Dachshunds are intelligent, loyal dogs who love to please their owners and are full of personality. Perhaps it is these traits that make this breed so popular in the dog world and provide incentive to breed a dachshund. How do you know if your dachshund's mating session was successful? While it can be a bit difficult to determine, there are a few signs that your "doxie" will display when she is in the family way.
About two weeks after your dachshund has conceived, her nipples will likely become enlarged. A dachshund who is not pregnant is typically flat on her chest and abdomen and has small nipples. An expecting doxie will start to develop swelling around the nipple area in preparation for the process of milk production.

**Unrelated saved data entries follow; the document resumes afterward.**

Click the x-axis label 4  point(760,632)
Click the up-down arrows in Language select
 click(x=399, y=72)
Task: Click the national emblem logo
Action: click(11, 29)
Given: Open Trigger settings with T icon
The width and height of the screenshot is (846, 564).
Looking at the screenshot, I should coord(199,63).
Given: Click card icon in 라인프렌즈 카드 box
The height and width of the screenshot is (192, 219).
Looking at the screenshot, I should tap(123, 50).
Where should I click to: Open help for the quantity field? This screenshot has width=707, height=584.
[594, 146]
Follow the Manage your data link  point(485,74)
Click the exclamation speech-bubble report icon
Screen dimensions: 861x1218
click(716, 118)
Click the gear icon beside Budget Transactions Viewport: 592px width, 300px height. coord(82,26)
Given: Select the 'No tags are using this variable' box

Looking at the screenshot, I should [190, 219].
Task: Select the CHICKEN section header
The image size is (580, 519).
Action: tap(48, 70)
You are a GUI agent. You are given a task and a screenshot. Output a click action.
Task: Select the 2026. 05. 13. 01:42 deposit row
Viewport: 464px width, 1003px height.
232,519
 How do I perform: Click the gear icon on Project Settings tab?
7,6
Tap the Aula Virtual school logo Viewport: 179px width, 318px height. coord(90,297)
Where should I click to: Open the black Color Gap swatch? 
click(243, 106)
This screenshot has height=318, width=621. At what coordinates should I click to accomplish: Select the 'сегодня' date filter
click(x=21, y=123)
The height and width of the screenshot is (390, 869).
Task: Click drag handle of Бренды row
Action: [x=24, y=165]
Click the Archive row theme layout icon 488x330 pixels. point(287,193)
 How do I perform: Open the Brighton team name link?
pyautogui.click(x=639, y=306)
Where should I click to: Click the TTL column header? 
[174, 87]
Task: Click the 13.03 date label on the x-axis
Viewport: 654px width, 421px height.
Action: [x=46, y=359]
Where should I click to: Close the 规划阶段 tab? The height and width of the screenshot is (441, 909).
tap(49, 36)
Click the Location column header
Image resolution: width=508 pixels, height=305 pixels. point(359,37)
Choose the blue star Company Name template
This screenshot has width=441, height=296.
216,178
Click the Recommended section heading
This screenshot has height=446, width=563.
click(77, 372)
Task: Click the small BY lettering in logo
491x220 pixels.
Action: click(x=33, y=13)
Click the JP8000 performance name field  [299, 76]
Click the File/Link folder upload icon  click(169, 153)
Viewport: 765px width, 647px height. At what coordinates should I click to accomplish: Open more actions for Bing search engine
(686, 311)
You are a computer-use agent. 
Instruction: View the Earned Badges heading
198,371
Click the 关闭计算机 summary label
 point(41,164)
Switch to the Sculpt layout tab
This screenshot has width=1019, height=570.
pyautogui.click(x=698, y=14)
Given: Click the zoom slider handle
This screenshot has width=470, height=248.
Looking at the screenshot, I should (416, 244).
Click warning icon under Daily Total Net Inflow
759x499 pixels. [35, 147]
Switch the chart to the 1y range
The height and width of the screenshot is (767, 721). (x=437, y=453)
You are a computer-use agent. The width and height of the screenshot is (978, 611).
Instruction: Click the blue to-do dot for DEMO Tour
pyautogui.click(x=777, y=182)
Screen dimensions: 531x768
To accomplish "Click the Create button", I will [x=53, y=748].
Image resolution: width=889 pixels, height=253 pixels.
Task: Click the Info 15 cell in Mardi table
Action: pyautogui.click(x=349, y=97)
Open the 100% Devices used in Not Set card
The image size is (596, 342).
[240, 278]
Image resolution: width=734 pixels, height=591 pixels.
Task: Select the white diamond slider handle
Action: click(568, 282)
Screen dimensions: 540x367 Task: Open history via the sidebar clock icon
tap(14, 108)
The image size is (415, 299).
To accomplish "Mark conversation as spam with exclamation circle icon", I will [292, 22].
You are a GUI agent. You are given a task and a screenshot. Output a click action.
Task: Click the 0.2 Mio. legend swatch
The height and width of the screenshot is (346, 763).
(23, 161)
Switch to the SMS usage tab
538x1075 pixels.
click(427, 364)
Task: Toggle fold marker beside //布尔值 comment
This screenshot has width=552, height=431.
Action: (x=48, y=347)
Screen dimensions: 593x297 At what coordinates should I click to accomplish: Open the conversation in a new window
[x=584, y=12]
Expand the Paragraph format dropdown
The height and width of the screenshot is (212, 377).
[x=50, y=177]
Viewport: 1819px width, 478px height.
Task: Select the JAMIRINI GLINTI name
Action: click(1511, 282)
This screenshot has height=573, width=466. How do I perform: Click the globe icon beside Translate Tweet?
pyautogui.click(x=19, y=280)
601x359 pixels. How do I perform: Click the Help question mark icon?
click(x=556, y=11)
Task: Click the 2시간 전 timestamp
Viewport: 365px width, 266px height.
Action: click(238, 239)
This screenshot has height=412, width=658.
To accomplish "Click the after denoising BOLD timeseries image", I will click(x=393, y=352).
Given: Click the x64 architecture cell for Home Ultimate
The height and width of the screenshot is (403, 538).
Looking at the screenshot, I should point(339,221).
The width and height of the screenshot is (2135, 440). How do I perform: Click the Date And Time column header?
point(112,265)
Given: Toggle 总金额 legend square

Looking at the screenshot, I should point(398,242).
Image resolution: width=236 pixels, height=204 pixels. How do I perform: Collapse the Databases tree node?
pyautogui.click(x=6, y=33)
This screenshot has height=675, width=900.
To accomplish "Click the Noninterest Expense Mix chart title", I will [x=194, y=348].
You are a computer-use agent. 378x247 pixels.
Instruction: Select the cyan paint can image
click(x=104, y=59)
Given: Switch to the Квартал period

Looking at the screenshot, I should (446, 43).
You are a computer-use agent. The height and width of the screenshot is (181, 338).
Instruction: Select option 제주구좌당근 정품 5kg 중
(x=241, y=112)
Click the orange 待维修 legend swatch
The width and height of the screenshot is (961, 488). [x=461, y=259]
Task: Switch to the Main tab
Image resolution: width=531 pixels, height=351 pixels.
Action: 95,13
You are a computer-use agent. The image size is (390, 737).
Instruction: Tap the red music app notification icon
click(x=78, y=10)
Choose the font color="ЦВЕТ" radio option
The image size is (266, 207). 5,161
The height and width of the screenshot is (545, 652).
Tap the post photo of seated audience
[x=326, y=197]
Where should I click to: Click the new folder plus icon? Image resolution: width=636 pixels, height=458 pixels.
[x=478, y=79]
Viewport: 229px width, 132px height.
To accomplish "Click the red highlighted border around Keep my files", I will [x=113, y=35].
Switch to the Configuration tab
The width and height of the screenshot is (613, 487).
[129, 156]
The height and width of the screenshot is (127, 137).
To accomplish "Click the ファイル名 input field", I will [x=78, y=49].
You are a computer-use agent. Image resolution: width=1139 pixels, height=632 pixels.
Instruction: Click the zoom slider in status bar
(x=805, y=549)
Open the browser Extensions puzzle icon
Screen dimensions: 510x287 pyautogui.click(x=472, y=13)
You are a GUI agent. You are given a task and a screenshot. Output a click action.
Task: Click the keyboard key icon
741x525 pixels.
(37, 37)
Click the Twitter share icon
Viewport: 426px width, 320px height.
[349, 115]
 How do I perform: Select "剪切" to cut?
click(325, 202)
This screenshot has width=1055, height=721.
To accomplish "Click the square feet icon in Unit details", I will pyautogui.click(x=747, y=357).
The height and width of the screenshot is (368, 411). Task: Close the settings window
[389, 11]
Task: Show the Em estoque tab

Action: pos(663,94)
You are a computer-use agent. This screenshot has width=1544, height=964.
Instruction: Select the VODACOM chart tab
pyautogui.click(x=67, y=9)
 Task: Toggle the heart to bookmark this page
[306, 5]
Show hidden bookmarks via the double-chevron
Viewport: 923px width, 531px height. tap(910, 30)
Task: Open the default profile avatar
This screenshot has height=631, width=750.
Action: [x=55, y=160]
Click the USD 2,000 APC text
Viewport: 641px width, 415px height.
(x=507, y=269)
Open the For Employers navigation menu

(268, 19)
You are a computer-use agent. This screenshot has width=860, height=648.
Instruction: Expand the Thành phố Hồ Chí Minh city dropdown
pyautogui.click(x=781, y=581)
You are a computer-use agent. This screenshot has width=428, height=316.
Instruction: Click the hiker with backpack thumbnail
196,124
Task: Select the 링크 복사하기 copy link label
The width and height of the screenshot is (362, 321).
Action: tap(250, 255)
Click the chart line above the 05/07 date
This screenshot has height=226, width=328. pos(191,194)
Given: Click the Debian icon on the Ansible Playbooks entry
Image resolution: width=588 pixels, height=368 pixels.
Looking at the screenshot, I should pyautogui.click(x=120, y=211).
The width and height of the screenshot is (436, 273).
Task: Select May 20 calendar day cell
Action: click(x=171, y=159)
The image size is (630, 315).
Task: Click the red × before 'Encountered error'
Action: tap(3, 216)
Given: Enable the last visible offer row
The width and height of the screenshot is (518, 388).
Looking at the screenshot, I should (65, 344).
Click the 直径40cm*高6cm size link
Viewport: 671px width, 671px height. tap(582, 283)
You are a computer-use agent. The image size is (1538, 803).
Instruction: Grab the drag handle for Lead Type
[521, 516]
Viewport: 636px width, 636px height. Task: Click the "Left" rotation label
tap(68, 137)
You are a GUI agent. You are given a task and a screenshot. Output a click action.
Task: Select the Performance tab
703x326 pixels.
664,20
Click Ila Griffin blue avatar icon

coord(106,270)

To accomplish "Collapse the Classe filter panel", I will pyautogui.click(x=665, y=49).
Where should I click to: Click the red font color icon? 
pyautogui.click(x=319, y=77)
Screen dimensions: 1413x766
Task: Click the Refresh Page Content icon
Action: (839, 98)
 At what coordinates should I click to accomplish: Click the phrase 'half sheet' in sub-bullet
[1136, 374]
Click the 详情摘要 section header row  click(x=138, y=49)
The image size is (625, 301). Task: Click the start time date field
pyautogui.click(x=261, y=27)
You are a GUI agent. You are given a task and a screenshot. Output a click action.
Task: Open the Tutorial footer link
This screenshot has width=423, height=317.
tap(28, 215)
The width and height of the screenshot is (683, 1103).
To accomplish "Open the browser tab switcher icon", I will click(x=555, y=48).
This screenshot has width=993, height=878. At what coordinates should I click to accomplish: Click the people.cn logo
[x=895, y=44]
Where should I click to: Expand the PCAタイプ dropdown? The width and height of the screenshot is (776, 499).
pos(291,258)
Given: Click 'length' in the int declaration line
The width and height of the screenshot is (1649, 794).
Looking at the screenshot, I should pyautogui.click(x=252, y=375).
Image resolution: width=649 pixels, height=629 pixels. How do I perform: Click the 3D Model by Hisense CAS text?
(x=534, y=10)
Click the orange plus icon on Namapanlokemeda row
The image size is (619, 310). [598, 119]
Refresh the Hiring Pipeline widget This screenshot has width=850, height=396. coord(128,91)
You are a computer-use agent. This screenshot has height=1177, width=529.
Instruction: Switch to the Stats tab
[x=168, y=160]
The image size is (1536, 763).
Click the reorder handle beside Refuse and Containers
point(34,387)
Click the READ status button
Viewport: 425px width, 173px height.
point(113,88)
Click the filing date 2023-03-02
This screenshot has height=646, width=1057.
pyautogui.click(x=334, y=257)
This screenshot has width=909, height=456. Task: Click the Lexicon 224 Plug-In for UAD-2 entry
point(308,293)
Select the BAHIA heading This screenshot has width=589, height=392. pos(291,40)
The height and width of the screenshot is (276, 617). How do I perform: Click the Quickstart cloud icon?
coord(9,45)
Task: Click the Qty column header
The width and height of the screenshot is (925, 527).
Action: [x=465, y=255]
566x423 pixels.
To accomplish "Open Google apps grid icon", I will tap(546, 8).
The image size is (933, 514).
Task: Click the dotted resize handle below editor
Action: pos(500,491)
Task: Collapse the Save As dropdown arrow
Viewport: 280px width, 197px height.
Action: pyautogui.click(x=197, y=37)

Dachshunds who are pregnant are likely to eat less in the beginning stages of their pregnancies. This is probably due to hormones creating a queasy stomach. As she progresses into the later stages of pregnancy, her appetite should increase and should be met with high-quality food.
Lack of Energy
Dachshunds aren't typically the types of dogs who want to go jogging or compete in agility trials to begin with. Add pregnancy to the mix, and you've got a dachshund who barely wants to get off of the couch. Dachshunds are generally exhausted in the early stages of pregnancy due to changes in their hormonal levels that help with embryo production.
As your dachshund's pregnancy progresses, her stomach will become distended due to the puppies that are growing inside. The growth of her abdomen depends on the size and number of puppies. To be sure that her distended stomach is due to pregnancy and not another medical condition, such as bloat, take her to her veterinarian for an examination. The doctor may be able to diagnose a pregnancy by simply palpating the stomach. In addition, ultrasounds, radiographs and blood tests can be performed to definitively diagnose a pregnancy. If you are suspicious your doxie is expecting, take her to her vet for a physical to ensure that she is healthy enough to carry the puppies.
Always check with your veterinarian before changing your pet’s diet, medication, or physical activity routines. This information is not a substitute for a vet’s opinion.